Hey. Yeah, you there. When was the last time you saw a kid picking up a pencil to confide in a diary?
Huh, what a coincidence; that’s what I said, too. Probably at least ten years ago.
We once wept for the loss of quills and scrolls, for the era of dark blooming ink and lamplight drawn low. Now, we clutch our murdered tree paper and mechanical pencils, sidling along the precipice of a cliff that drops away into the abyss of keyboards and screens.
Long ago, the ancient Roman poet Horace stated, “The pen is the tongue of the mind.” However, we have opted for the preconceived notion that typing is a faster and more efficient way of writing. Is this really true, though?
For one, physical writing has been proven time and time again to facilitate higher brain connectivity compared to that of typing. One aspect of this is the tactile, coordinated movements itself. By harmonizing visual and motor systems, you have already activated your mind far more than the simple tapping of keys on a screen or board.
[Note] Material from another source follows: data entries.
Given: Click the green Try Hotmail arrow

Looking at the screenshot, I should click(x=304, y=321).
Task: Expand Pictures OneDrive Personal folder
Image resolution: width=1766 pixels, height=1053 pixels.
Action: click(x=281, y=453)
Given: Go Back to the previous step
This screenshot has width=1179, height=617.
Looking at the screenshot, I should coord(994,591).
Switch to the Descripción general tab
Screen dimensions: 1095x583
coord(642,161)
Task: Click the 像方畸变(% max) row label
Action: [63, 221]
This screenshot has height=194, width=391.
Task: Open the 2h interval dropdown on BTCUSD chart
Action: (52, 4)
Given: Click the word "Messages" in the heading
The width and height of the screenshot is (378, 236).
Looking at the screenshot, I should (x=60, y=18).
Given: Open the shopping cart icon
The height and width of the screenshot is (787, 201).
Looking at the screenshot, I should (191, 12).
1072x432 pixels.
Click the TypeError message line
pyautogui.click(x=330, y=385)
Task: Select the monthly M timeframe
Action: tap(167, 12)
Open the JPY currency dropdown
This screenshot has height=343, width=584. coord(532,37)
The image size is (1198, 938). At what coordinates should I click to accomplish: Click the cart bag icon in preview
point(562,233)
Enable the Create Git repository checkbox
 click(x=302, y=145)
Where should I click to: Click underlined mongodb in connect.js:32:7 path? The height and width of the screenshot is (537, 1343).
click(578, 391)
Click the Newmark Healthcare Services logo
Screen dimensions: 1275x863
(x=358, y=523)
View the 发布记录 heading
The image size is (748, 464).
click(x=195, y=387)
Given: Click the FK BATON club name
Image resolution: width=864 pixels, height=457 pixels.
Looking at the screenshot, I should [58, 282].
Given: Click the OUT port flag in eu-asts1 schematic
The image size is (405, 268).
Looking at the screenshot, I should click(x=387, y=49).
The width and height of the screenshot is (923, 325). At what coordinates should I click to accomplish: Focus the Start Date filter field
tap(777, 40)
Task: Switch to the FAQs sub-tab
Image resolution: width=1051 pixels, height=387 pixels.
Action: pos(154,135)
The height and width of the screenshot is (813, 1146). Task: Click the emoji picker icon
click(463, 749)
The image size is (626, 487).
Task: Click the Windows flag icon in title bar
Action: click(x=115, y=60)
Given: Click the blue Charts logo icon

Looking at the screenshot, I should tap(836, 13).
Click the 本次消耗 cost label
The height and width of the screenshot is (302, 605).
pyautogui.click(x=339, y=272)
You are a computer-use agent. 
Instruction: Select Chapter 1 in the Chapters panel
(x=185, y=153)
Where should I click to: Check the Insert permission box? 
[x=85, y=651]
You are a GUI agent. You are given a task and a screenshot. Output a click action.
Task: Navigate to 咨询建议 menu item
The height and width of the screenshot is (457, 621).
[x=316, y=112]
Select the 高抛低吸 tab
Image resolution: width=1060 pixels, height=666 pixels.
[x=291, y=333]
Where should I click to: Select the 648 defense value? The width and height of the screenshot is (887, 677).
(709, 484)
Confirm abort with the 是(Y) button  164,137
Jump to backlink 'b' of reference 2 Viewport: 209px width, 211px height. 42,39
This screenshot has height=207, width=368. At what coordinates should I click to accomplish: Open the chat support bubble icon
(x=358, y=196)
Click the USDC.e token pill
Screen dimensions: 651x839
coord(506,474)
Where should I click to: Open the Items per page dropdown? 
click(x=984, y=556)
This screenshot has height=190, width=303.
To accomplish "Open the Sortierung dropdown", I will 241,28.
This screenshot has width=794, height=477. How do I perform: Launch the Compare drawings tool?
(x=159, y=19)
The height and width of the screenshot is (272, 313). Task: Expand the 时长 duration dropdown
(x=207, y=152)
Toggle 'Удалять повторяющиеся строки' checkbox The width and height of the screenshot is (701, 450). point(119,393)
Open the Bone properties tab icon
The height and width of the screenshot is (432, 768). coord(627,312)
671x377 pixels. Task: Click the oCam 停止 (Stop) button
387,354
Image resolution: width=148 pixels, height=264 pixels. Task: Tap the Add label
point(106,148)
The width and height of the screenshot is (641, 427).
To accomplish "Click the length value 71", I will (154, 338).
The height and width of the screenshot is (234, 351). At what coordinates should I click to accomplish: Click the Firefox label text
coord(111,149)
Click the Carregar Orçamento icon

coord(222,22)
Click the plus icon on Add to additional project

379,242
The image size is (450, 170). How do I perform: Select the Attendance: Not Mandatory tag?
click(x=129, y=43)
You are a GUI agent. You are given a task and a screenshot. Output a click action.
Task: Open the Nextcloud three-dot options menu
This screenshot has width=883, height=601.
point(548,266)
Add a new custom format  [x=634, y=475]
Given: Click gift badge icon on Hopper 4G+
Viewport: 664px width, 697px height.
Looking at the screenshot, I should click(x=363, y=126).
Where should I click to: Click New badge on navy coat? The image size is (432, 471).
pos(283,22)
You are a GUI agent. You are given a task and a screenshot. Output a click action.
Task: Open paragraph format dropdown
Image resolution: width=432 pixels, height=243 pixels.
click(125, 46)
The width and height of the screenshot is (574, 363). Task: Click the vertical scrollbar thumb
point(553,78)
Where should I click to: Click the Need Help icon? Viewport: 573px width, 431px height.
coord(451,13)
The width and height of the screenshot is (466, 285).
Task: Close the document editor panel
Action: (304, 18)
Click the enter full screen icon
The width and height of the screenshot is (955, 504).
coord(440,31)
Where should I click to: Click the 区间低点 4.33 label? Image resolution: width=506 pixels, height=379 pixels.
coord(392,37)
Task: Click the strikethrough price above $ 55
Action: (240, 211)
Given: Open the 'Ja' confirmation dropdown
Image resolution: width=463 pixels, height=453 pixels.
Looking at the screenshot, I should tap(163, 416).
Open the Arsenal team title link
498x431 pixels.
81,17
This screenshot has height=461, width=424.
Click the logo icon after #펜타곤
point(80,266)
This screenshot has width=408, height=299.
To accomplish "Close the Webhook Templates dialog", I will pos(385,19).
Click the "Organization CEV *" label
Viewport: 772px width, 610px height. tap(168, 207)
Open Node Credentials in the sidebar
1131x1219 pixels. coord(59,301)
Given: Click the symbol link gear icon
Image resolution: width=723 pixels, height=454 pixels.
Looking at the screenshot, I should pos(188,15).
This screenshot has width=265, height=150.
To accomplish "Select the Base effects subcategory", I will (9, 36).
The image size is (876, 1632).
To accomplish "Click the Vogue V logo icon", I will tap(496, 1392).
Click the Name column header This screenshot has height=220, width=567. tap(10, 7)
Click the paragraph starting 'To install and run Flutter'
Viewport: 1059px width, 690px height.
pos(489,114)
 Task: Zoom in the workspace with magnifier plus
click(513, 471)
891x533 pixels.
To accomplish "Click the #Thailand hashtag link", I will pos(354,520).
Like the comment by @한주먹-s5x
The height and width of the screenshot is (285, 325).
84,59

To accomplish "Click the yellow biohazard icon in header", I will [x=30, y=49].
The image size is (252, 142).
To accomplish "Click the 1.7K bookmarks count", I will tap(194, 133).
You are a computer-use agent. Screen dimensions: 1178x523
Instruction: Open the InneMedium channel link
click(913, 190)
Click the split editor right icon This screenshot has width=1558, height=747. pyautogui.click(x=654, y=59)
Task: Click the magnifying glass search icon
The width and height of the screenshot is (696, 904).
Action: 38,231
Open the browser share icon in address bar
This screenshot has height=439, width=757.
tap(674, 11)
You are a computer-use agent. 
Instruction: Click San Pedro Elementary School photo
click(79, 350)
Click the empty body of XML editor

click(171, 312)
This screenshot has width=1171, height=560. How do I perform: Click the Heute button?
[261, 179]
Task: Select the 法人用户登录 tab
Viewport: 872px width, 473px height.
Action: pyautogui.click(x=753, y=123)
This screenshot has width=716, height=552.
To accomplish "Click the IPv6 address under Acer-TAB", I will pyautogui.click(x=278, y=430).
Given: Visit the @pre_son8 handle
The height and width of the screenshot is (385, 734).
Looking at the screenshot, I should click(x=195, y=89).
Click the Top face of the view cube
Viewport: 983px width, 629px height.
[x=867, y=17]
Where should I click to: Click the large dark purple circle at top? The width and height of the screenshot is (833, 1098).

A study conducted in January 2024 revealed that “comparatively, coupled with visual perception, normal handwriters are more motor-based, i.e., they mobilize more upper-limb coordination, unimanual dexterity or fine-motor skills, all of which can help them to minimise or even optimise extraneous cognitive load.”
Another benefit of the longstanding practice of handwriting is its relation to literacy and learning fundamental letters of the alphabet.
Research by Sophia Vinci-Booher, a professor of neuroscience at Vanderbilt University, supports the idea that children can recognize letters more effectively when exposed to diverse handwritten examples as opposed to uniform typed ones. This exposure then strengthens brain regions involved in reading as they grow older.
The merits of handwriting don’t stop there. According to a 2024 article by NPR, “For adults, one of the main benefits of writing by hand is that it simply forces us to slow down … The relative slowness of the medium forces you to process the information, writing key words or phrases and using drawing or arrows to work through ideas.”
Before this goes on for too long, I’ll stop here. However, it’s obvious that the abandonment of handwriting culture will soon be evident as a blight upon our society.
We have already begun to witness the effects of a typing and screen-oriented lifestyle: the glazed-over eyes and uncouth mouths of seemingly wholesome six-year-olds.
There’s something sickening about seeing a bunch of children at the park, sitting under the shade of an oak tree, furiously tapping away at a host of iPads instead of doodling together in drawing pads or writing in a top-secret diary.
Loss of culture, loss of capability, loss of creativity. Clearly, we are living in the contemporary retelling of a Greek tragedy: the usurping of the pen and paper.